The last time I checked, the mortgage refinance rate was at 2.84% on 30-year fixed loans. Not long ago, the mortgage refinancing rate was at around 3.71% for the same duration. With interest rates historically low, it is an excellent time to refinance your mortgage. But there are a few factors to consider before you refinance. For example, you could end up paying a higher interest rate over time, even if you qualify for a lower interest rate. There’s also the issue of closing costs on a refinance loan.
Ideally, refinancing is a viable option for homeowners who plan to stay in their current property for the next few years and can find a suitable mortgage refinancing deal. There are a few other circumstances where refinancing makes sense. We’ve listed a few for you:
Lower Mortgage Rate
Interest rates are at an all-time low, but they are expected to rise in 2021. Greg McBride, the Chief Financial Analyst for Bankrate.com, suggests that rates could fluctuate by 0.5% to 0.75%, depending on the country’s overall economic health. The average interest rate now averages around the 2% mark, helping homeowners save thousands of dollars per year. The difference in the interest rate from 3.50% to 2% for every $100,000 is around $900 every year.
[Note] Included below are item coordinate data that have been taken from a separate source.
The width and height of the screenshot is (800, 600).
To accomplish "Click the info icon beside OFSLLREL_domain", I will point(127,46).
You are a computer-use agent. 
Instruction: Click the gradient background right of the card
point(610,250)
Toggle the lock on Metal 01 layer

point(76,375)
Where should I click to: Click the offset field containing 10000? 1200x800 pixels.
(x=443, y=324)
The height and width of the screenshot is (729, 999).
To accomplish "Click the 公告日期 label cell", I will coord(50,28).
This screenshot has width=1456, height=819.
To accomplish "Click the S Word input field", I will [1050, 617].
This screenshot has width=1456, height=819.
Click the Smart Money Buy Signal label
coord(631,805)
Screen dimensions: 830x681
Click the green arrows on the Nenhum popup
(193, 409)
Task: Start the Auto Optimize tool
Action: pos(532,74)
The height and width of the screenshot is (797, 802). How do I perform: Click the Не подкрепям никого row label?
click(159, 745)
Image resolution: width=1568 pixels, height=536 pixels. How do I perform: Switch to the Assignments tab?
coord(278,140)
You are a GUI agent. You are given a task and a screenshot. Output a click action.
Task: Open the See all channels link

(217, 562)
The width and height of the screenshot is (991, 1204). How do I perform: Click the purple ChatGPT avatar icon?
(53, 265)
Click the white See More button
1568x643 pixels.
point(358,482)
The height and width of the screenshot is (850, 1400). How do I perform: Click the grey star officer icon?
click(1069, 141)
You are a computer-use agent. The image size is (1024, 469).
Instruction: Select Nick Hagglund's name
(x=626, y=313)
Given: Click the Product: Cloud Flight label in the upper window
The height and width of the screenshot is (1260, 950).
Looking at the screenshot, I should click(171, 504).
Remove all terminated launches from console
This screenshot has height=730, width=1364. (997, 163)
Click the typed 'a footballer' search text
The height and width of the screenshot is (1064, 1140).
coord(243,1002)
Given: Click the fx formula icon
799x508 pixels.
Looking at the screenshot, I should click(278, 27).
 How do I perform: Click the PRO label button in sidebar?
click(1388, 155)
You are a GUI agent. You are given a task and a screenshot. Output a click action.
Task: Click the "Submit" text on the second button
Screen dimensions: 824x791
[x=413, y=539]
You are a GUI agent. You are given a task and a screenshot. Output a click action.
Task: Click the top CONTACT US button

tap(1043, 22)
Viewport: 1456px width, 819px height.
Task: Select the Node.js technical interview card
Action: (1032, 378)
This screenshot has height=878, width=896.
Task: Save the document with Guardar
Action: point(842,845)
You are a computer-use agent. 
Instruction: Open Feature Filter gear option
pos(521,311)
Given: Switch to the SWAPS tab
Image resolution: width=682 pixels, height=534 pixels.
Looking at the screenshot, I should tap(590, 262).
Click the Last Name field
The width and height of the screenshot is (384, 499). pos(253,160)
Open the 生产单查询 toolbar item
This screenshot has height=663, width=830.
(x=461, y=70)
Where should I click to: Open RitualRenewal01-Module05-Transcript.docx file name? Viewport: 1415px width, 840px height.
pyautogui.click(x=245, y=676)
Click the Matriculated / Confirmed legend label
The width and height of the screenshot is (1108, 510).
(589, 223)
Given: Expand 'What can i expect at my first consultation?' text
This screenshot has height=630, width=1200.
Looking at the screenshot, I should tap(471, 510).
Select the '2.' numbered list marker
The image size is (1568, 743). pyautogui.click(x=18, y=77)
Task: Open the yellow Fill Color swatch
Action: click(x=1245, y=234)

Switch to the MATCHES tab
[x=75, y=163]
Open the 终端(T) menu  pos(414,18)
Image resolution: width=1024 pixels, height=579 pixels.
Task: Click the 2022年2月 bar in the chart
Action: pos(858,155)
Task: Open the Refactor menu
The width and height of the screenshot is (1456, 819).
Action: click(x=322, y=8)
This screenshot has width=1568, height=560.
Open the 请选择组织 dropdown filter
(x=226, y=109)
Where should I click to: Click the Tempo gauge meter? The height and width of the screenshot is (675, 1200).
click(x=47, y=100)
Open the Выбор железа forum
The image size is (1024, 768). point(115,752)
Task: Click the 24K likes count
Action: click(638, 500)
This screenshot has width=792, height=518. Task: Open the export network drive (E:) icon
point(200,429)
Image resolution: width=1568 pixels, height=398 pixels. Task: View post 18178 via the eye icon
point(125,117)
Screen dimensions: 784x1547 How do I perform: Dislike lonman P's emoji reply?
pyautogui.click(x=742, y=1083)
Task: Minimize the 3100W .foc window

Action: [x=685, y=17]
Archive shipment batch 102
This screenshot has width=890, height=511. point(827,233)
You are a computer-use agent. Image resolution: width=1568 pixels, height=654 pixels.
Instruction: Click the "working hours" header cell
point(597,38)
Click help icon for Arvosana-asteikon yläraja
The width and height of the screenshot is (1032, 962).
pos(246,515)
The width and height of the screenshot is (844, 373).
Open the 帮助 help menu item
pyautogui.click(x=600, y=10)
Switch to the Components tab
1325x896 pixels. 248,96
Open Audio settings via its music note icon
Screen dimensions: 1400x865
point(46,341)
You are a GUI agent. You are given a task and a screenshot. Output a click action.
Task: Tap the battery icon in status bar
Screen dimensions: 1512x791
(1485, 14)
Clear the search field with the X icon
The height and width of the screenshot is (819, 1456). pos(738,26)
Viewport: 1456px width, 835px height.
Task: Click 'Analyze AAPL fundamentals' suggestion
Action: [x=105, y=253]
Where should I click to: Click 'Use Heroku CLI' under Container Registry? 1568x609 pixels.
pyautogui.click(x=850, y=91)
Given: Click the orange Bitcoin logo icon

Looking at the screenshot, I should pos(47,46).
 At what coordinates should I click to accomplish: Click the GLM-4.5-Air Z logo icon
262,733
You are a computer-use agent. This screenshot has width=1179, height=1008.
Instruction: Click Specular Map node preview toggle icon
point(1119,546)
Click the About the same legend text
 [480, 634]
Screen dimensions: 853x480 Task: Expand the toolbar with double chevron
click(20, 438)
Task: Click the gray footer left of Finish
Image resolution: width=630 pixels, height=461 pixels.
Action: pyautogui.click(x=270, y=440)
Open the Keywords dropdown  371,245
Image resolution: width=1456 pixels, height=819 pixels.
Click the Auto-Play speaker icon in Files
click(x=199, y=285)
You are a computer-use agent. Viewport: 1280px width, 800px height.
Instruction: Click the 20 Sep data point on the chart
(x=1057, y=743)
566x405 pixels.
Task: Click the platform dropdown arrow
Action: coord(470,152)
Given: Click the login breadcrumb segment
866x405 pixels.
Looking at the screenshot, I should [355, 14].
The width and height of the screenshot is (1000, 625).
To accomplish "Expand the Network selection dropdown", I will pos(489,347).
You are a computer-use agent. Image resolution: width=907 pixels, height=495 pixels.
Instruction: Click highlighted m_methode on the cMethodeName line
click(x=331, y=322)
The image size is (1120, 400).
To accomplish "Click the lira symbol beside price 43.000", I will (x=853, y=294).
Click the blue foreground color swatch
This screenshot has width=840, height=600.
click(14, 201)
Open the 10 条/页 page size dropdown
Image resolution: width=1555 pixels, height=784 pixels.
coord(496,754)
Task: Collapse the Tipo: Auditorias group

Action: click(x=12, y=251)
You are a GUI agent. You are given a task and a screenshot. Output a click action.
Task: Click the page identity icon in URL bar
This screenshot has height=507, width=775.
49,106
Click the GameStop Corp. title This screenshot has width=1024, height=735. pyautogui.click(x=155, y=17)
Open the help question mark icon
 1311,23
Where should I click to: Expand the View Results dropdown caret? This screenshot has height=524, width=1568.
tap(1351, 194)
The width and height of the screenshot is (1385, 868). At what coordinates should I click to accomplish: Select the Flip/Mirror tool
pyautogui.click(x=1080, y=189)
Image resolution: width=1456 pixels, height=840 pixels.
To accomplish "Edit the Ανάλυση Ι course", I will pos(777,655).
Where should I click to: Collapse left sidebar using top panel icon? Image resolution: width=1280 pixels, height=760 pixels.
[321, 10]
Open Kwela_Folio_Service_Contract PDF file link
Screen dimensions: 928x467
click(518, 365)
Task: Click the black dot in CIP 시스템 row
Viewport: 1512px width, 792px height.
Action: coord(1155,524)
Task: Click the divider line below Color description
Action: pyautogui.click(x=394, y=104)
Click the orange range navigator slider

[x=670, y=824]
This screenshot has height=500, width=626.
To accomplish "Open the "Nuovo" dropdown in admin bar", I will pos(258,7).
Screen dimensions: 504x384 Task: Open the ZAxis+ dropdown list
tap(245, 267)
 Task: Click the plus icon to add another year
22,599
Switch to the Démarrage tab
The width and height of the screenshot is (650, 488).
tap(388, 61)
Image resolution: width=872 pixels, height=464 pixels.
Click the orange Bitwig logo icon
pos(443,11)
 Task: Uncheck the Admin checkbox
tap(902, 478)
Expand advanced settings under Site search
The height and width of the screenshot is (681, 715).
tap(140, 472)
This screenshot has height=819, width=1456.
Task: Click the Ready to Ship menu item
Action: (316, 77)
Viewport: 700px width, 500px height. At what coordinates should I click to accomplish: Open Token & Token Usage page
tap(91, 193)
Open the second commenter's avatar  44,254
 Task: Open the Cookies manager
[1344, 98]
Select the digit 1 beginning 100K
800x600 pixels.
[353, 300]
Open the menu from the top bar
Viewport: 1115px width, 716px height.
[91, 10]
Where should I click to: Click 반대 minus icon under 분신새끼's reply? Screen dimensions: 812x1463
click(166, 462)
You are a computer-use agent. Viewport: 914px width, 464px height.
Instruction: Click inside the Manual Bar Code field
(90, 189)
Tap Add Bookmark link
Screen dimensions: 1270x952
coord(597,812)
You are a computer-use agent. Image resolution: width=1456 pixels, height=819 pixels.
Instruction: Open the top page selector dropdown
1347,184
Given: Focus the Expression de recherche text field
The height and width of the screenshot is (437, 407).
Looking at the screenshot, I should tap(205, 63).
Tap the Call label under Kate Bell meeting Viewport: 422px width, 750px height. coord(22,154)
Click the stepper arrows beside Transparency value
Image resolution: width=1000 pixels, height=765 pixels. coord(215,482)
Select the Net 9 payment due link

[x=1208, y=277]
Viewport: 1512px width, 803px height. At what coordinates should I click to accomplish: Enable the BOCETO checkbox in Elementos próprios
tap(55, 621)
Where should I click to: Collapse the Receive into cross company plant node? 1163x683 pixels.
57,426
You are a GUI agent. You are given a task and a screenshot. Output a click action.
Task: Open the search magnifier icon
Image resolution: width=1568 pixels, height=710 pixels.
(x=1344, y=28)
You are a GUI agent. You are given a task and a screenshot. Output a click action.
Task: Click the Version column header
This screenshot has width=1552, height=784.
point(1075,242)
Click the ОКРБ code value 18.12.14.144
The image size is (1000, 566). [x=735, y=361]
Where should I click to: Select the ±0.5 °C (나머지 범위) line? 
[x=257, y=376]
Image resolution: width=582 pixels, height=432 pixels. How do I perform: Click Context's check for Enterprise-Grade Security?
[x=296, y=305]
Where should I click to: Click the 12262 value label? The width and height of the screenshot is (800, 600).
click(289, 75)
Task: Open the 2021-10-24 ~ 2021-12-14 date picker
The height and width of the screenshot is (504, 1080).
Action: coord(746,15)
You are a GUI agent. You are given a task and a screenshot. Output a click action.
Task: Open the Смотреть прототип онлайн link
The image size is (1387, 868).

But consider the prepayment penalty imposed by breaking the mortgage in the middle of the term. Sometimes, the penalty could take away all the savings you could have obtained with the lower rate. This is especially true for loans with a three- to five-year term.
Lower Mortgage Payments
If you’re on a tight budget and looking for a financial breather, refinancing is a good option. A lower mortgage rate spread over a more extended period offers that opportunity.
Accessing the Equity in Your House
Refinancing is a smart move to access the equity in your house. You may be looking for ways to finance a home renovation, education, or other significant expense. To access this equity, you have to make sure the new mortgage amount is bigger than the remaining balance on the current loan so that there’s a cash surplus.
During the height of the COVID crisis, Canadian lenders deferred mortgage payments for up to six months to help people impacted by the pandemic. Now that things are quietly settling down, homeowners are taking up refinancing because these deferrals have either ended or are coming to an end soon.
If you have multiple credits on your car, credit card, or education loan, the surplus money from the refinancing can be used to pay off other debts. This way, you will only have one loan to pay every month, rather than worry about paying off different loans.
Mortgage refinancing can be a smart way to save money, provided it is done in the right circumstances.